◆ Do wykonania ◆
Wstaw wszystkie poniższe wpisy do tabeli Markdown z kolumnami „Nr” i „Treść”, numerując kolejne wiersze. Pomiń puste wiersze oraz obrazy.

+--

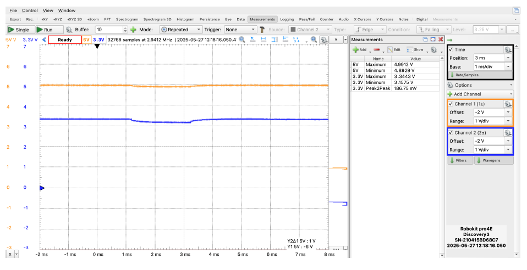This screenshot has width=527, height=270.
Task: Click the green arrow above the Time panel
Action: 449,40
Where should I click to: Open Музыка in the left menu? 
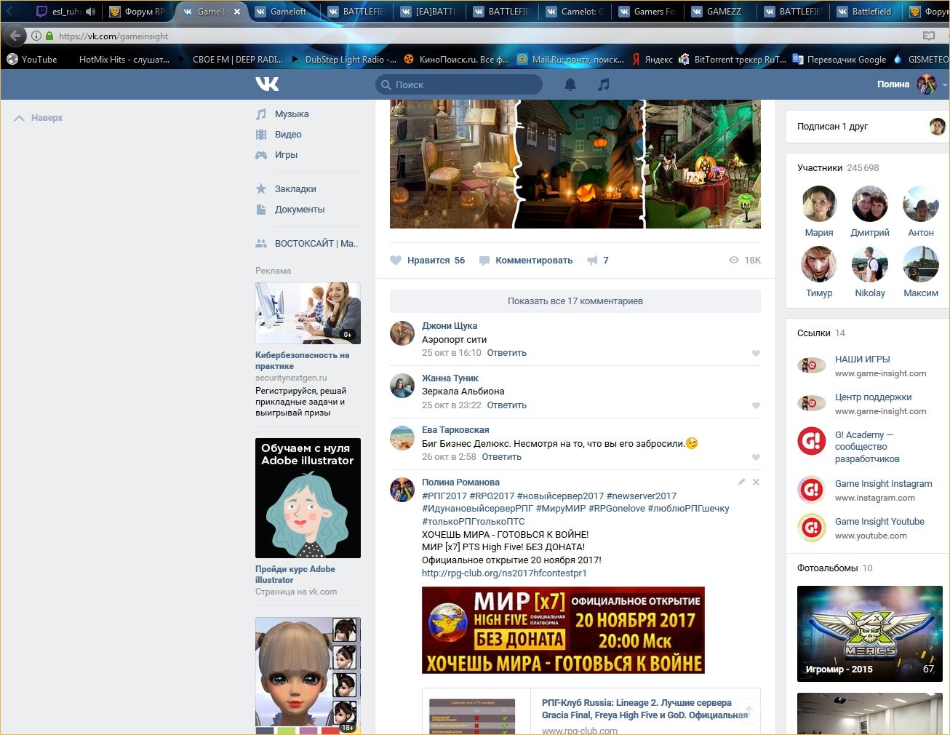point(291,114)
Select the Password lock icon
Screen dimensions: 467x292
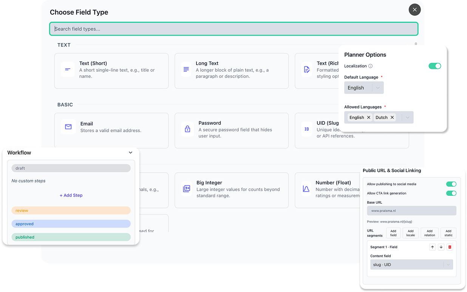pos(187,129)
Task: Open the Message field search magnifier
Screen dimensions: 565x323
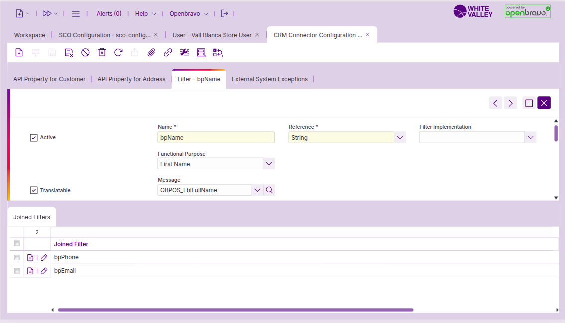Action: click(x=269, y=190)
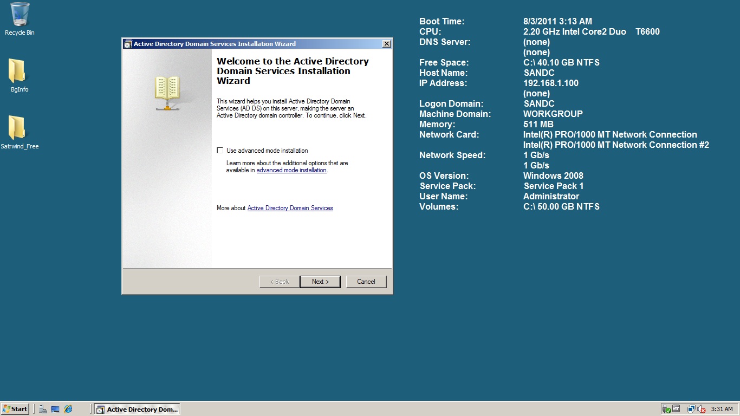Click the wizard title bar system icon
The image size is (740, 416).
coord(128,44)
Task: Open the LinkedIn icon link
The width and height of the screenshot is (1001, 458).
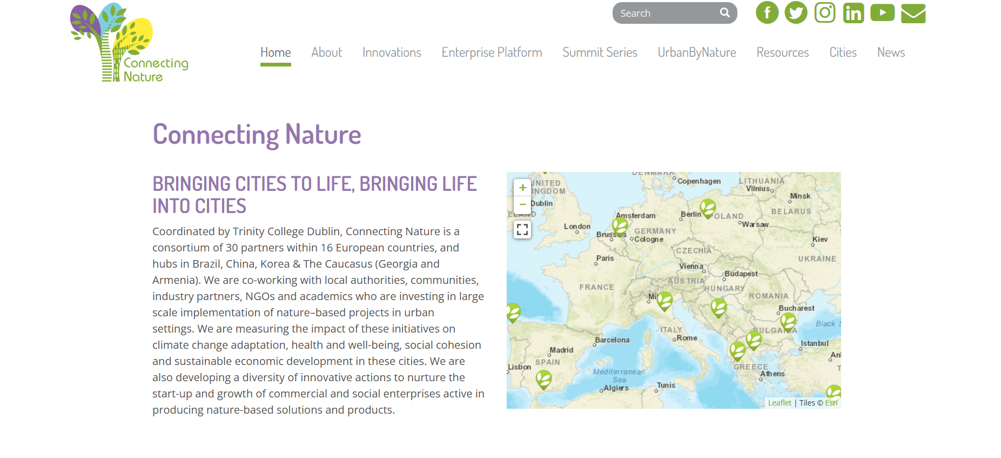Action: (x=854, y=13)
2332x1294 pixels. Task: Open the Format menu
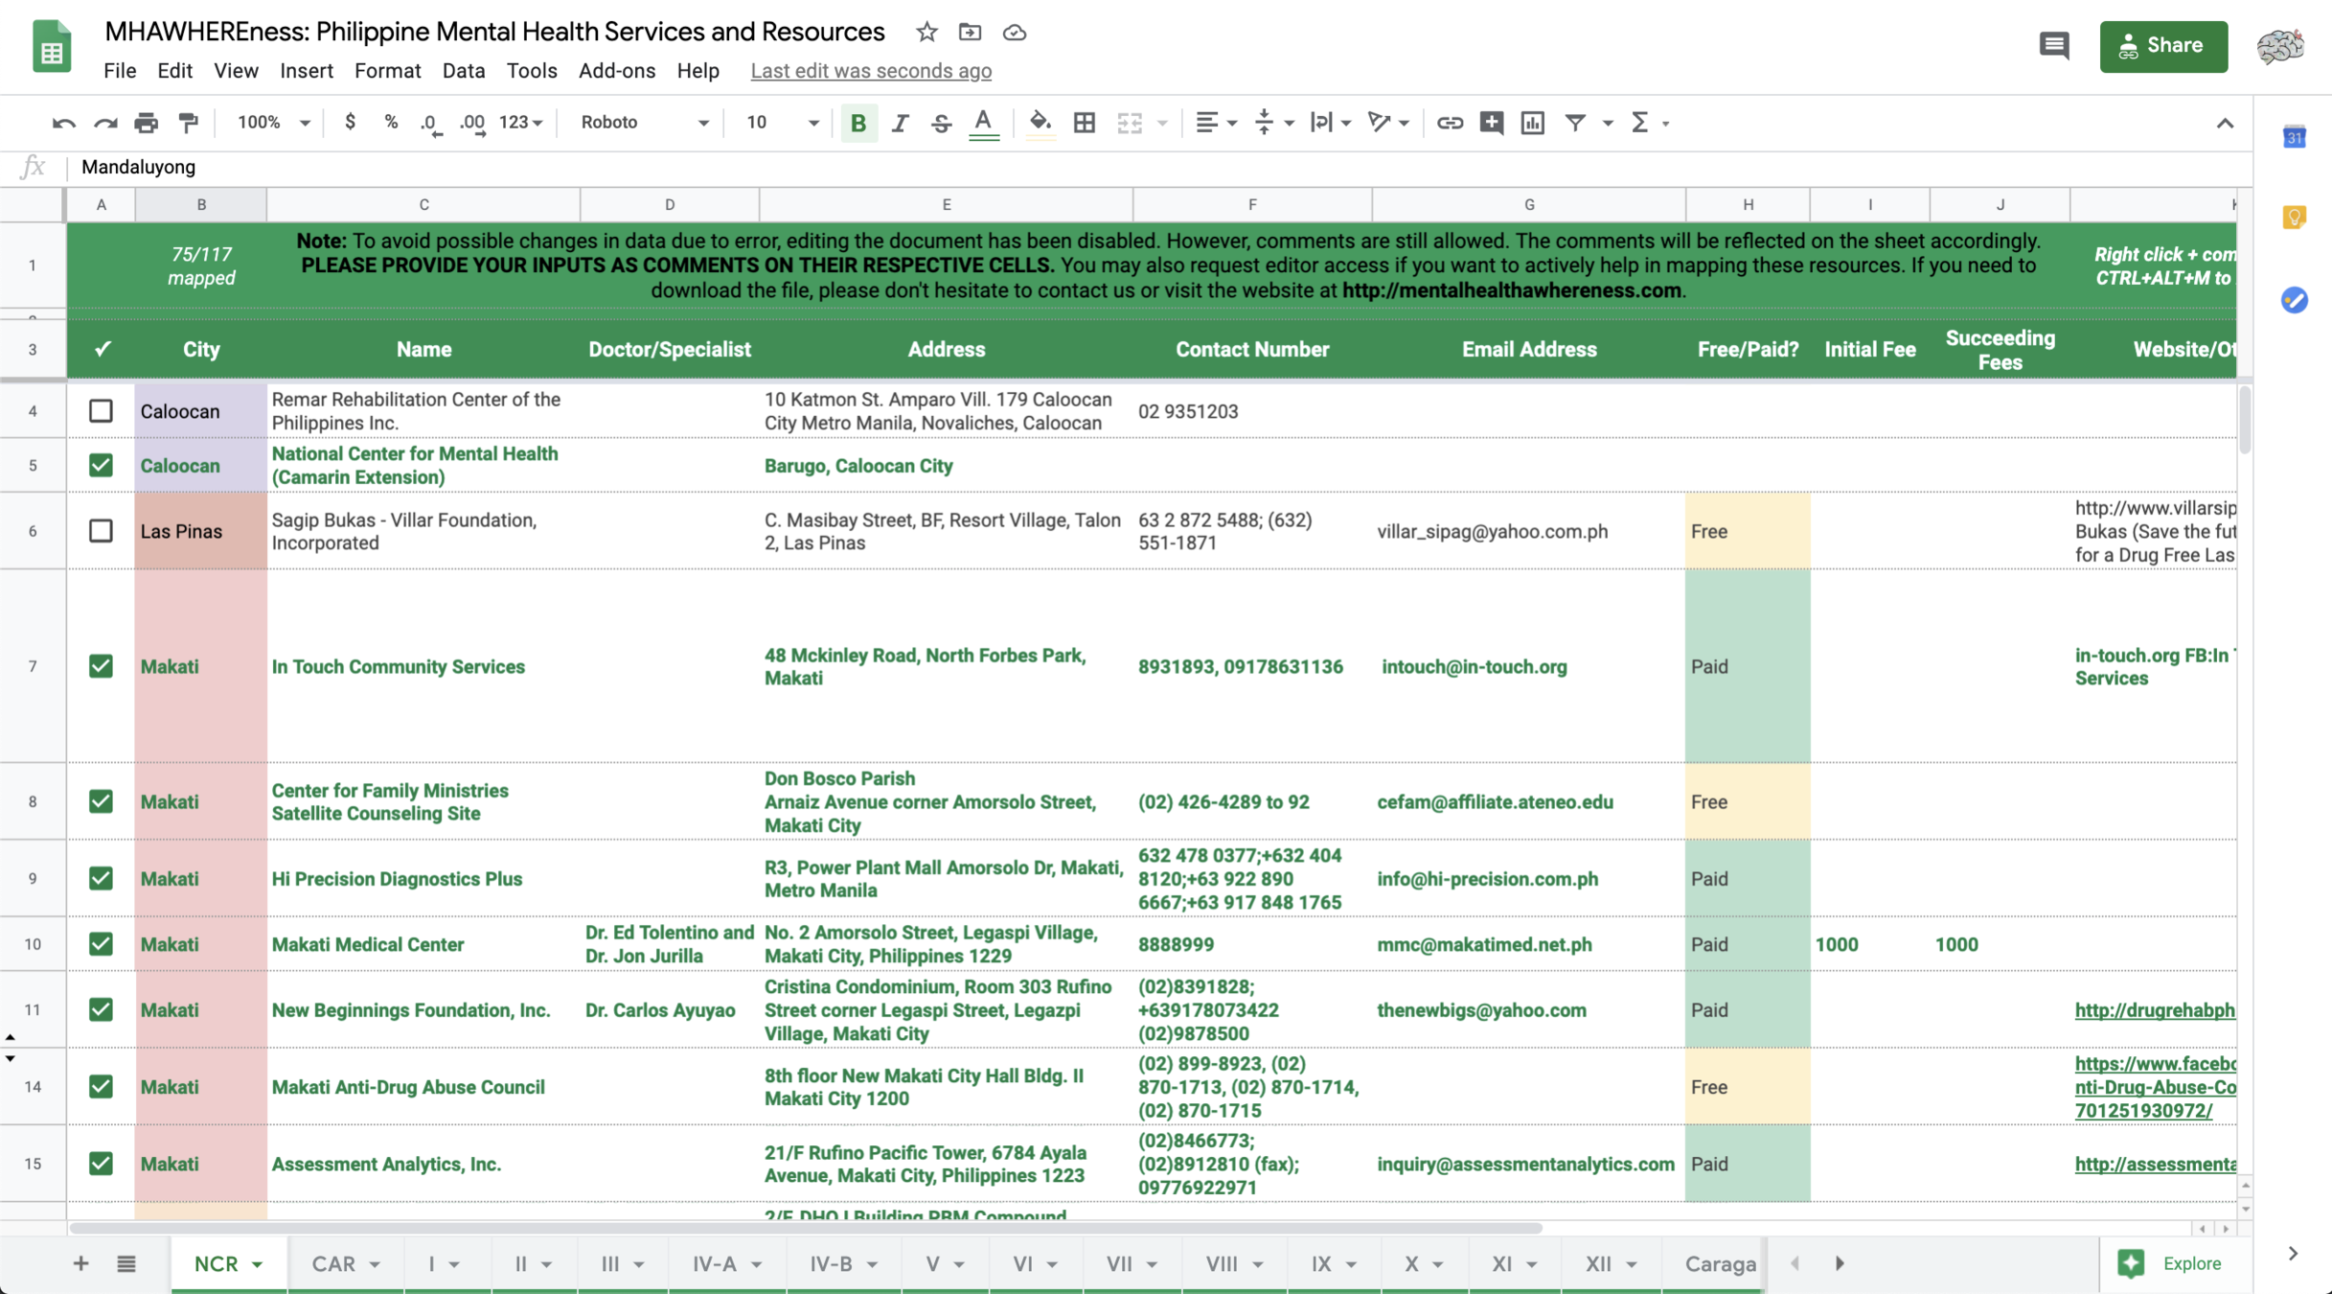[x=386, y=71]
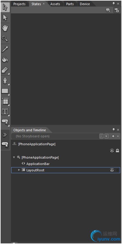This screenshot has width=122, height=244.
Task: Select the Direct Selection tool
Action: point(5,18)
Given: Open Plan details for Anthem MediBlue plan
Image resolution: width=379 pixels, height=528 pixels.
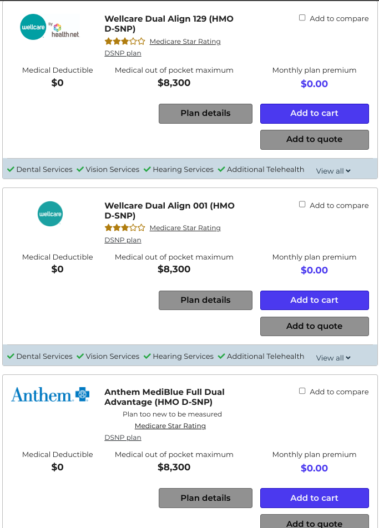Looking at the screenshot, I should tap(205, 498).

+--

◆ Rozwiązane zadanie ◆
| Nr | Treść |
|---|---|
| 1 | This screenshot has width=527, height=270. |
| 2 | Task: Click the green arrow above the Time panel |
| 3 | Action: 449,40 |
| 4 | Where should I click to: Open Музыка in the left menu?  |
| 5 | point(291,114) |
| 6 | Select the Password lock icon |
| 7 | Screen dimensions: 467x292 |
| 8 | pos(187,129) |
| 9 | Task: Open the Message field search magnifier |
| 10 | Screen dimensions: 565x323 |
| 11 | Action: click(x=269, y=190) |
| 12 | Click the wizard title bar system icon |
| 13 | The image size is (740, 416). |
| 14 | coord(128,44) |
| 15 | Task: Open the LinkedIn icon link |
| 16 | The width and height of the screenshot is (1001, 458). |
| 17 | Action: (x=854, y=13) |
| 18 | 2332x1294 pixels. Task: Open the Format menu |
| 19 | [x=386, y=71] |
| 20 | This screenshot has width=122, height=244. |
| 21 | Task: Select the Direct Selection tool |
| 22 | Action: point(5,18) |
| 23 | Given: Open Plan details for Anthem MediBlue plan |
| 24 | Image resolution: width=379 pixels, height=528 pixels. |
| 25 | Looking at the screenshot, I should tap(205, 498). |